To flip the script, LA Districting isn’t exhibiting the City as a melting pot. It’s a salad bowl that is picking what additions, garnishes, and dressing will best suit a savory experience. And, race is the center of attention.
Who knew there was a “Black Westchester”; and that they would be an appropriate fit for CD 8 as a consolation prize? More than likely, they are insulted by the revelation and new found designation.
Who can forget James Becks’ comments, a member of Koreatown, in reference to keeping the Korean community whole and political power? “Our community will no longer sit idly and be pimped out like a two-dollar whore.”

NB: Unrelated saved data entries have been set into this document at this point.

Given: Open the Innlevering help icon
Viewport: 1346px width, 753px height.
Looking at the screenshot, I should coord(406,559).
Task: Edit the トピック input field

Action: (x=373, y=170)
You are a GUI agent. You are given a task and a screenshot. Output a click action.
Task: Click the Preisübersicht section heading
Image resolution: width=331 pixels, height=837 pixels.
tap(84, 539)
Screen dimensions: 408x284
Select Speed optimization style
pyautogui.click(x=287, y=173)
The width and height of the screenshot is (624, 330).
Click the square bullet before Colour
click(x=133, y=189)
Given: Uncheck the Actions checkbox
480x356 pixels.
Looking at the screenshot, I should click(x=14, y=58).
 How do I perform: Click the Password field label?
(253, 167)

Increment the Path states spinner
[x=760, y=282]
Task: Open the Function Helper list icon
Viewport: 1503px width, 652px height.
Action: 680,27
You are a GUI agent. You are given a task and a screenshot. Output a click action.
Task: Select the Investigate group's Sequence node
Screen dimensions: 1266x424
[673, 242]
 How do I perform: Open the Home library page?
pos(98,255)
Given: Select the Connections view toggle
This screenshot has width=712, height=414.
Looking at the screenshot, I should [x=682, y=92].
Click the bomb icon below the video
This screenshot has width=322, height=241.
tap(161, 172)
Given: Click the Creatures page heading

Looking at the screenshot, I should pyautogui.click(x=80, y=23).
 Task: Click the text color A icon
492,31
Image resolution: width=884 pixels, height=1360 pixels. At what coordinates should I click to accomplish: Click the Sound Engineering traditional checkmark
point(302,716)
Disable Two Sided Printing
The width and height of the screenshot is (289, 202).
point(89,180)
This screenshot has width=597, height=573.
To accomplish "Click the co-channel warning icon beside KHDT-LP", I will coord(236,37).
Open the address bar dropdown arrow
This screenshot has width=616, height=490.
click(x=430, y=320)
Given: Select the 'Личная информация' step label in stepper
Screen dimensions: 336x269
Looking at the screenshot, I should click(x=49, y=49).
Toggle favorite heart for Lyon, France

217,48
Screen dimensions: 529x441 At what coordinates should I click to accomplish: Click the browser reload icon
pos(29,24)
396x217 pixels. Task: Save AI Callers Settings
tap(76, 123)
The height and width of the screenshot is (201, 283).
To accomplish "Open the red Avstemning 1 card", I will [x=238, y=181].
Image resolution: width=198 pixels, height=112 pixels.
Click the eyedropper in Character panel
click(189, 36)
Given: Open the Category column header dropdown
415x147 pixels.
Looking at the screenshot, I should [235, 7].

The race cliff hanger doesn’t stop there. It continues with race and class rearing its head. “Economic apartheid” is not a fashionable statement, but a strong belief that have constituents in Councilman Bernard Parks’ and Councilwoman Jan Perry’s districts crying foul. Now, these proposed districts are labeled as predominantly minority and poor with no economic engine to balance some of its stressed communities. The association with apartheid resonates as mental picture of what’s to come and who will benefit more by the new lines.
The arena is full of spectators figuring out what meaning of race fits LA Redistricting. Is it the black and white checkered flag at the finish line or voter representation? No matter what race it is, it’s all politics.